Depending on how well you like it, you can either credit or blame frontwoman Karen O for the more electronic, dance-oriented sound on the Yeah Yeah Yeahs' new album, "It's Blitz."

So says guitarist Nick Zinner, who butted heads with the vocalist and nearly split up the band during the making of their last record, 2006's "Show Your Bones."

"Karen didn't have much interest in revisiting the 'Fever to Tell' angst and violence style, just because she'd already done it," Zinner recalled by phone from his home last week -- doing his last bit of laundry before hitting the road for a tour that lands Saturday in Minneapolis at First Avenue.

"Fever to Tell" was the New York trio's 2003 debut record, a truly feverish, ferocious album that produced such gems as the roaring rocker "Date With the Night" and the pulsating hit "Maps" (now featured in the "Rock Band" video game). The follow-up record mellowed a bit, but not much, and its sameness apparently produced discontent within the band, which also features drummer Brian Chase (there's no bassist).

"It felt unnatural to Karen to approach things that way again," Zinner said. "That was how she was feeling, so the challenge was for Brian and I to kind of match where she was going."

Zinner said the band -- which formed around New York University in 2000 -- smoothed out its personal beefs during its 2006 tour and the making of the interim EP, "Is Is."

"It might sound trite, but it's true: Playing music together and getting the response from the crowd got us back to the true nature of what we're doing and why we're doing it," he said.

"Then we made the EP, which was something we just did for the fun of it. We did that, and parted with our manager, so it was just like it was back to being the three of us playing in a band we love.

"After all that, it felt like we could do anything."

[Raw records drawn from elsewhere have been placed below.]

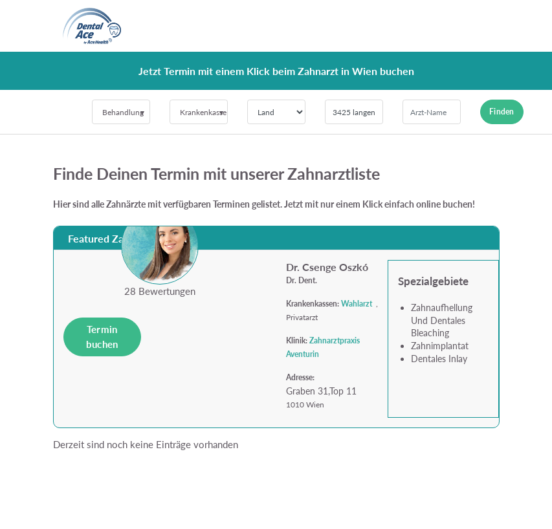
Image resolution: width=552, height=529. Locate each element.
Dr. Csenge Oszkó (327, 267)
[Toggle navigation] (482, 26)
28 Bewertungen (159, 291)
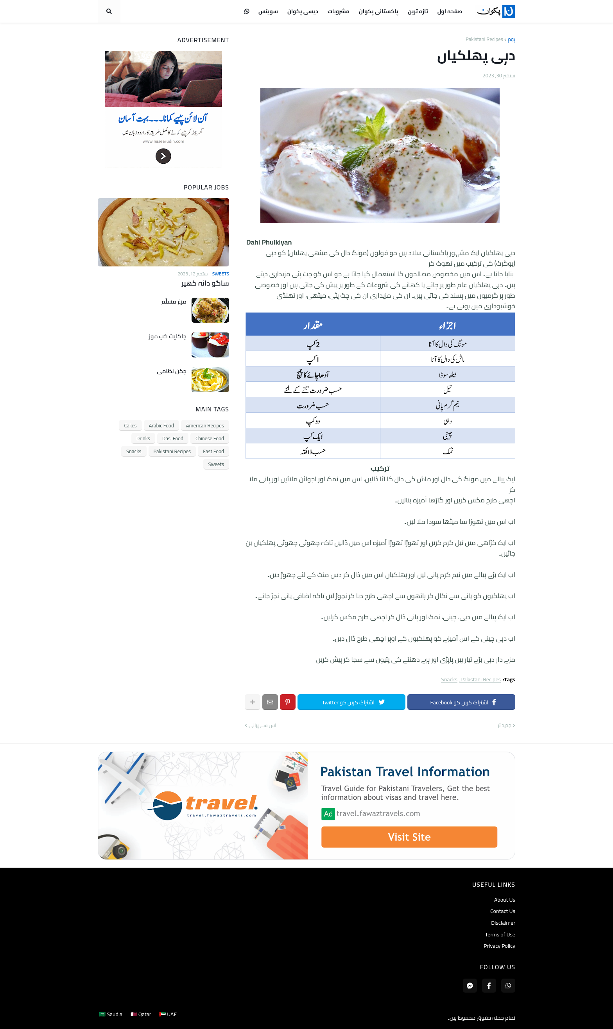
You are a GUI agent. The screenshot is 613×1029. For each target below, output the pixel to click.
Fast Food (213, 451)
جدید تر (504, 725)
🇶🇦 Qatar (141, 1018)
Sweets (216, 463)
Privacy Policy (499, 945)
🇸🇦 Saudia (109, 1018)
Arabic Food (161, 425)
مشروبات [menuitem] (339, 11)
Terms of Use (500, 934)
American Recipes (205, 425)
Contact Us (502, 911)
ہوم (511, 39)
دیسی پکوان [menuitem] (302, 11)
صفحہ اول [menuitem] (449, 11)
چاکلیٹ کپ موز (167, 336)
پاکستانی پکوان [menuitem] (378, 11)
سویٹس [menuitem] (268, 11)
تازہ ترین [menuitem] (418, 11)
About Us (504, 900)
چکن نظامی (171, 371)
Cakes (130, 425)
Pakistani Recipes (484, 39)
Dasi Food (172, 438)
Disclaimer (503, 923)
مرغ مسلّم (173, 301)
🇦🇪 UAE (169, 1018)
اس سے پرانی (262, 725)
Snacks (449, 679)
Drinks (143, 438)
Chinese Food (209, 438)
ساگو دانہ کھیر (206, 283)
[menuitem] (247, 11)
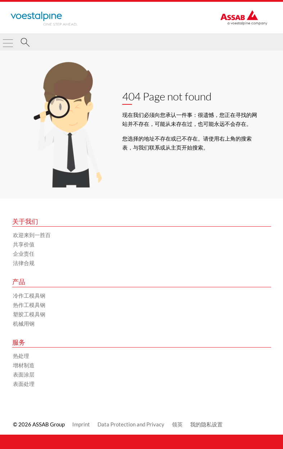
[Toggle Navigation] (8, 40)
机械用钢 (24, 323)
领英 (177, 424)
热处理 (21, 356)
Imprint (81, 424)
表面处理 (24, 384)
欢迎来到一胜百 (32, 235)
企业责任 (24, 253)
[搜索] (25, 43)
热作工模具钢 (29, 305)
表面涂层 (24, 374)
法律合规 (24, 263)
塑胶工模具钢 (29, 314)
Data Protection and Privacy (130, 424)
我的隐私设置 (206, 424)
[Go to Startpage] (44, 18)
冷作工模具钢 (29, 295)
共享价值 (24, 244)
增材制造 (24, 365)
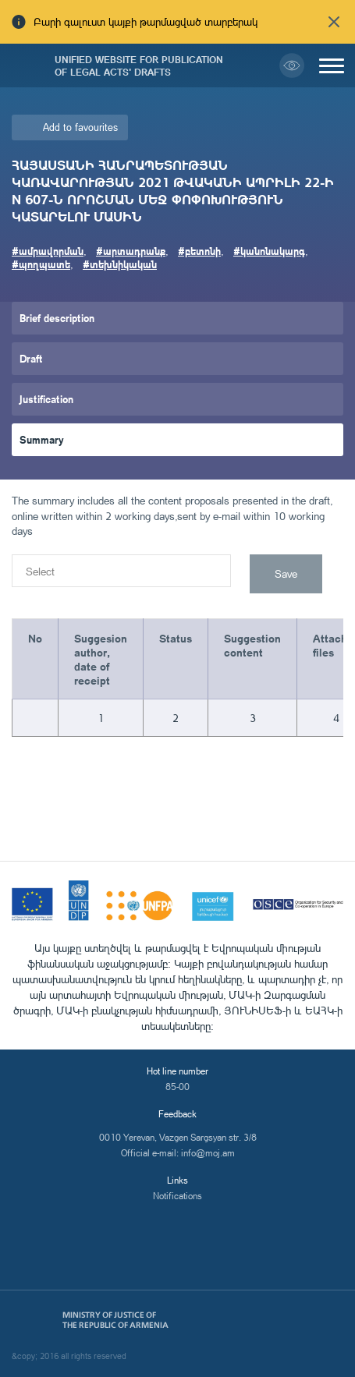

Hence the bold change-up on "It's Blitz," already one of the best-reviewed albums of 2009. It opens with Karen bellowing/beckoning, "Shake it, like a ladder up to the sun" in the whirring single "Zero." By disc's end, she and the boys provide ample cause to follow her instructions and storm the dance floor, from the New Order-meets-Blondie gem "Heads Will Roll" to the choppy and tribal "Dull Life."

The album also features some surprisingly elegant and pristine piano/synth ballads, including "Skeletons," which sounds as unnerving and edgy as the "Fever to Tell" material, despite the mellower style.

" 'Zero' and 'Skeletons' were the first two songs for this record written on keyboard, and that really shaped things to come," recalled Zinner, who also plays the keys. "Those songs came immediately and very easily, which is always a good sign. That's when we felt inspired to go in that direction."

Keeping a healthy distance

The band spread out the making of "It's Blitz" over one year and in several different locations. Some of the unlikely recording sites included a barn in rural Massachusetts and a ranch outside El Paso, Texas.

"We wanted to go to places where we could just isolate ourselves and try things and not have urban obligations," Zinner explained. "We experimented at the one in Massachusetts for a while, which was good but it was also during a blizzard totally cooped up. We started to go crazy. The place outside of El Paso, it was one of the most inspiring parts of the country I've ever been in, having all that open space and total concentration on doing music."

The Yeah Yeahs Yeahs themselves are now spread out across the country, with O living in Los Angeles for the past several years. The distance, Zinner said, is a good thing: "If we were in New York and always together in a practice space, this band would definitely be broken up."

They're getting along great, though, and he continues to marvel at how O -- one of rock's most vital, charismatic performers -- transforms herself when she hits the stage.

"The words 'night and day' come to mind," he said. "That's definitely true of a lot of performers who might seem extremely outgoing and gregarious on stage, and then offstage they're more shy and awkward people. That's definitely Karen."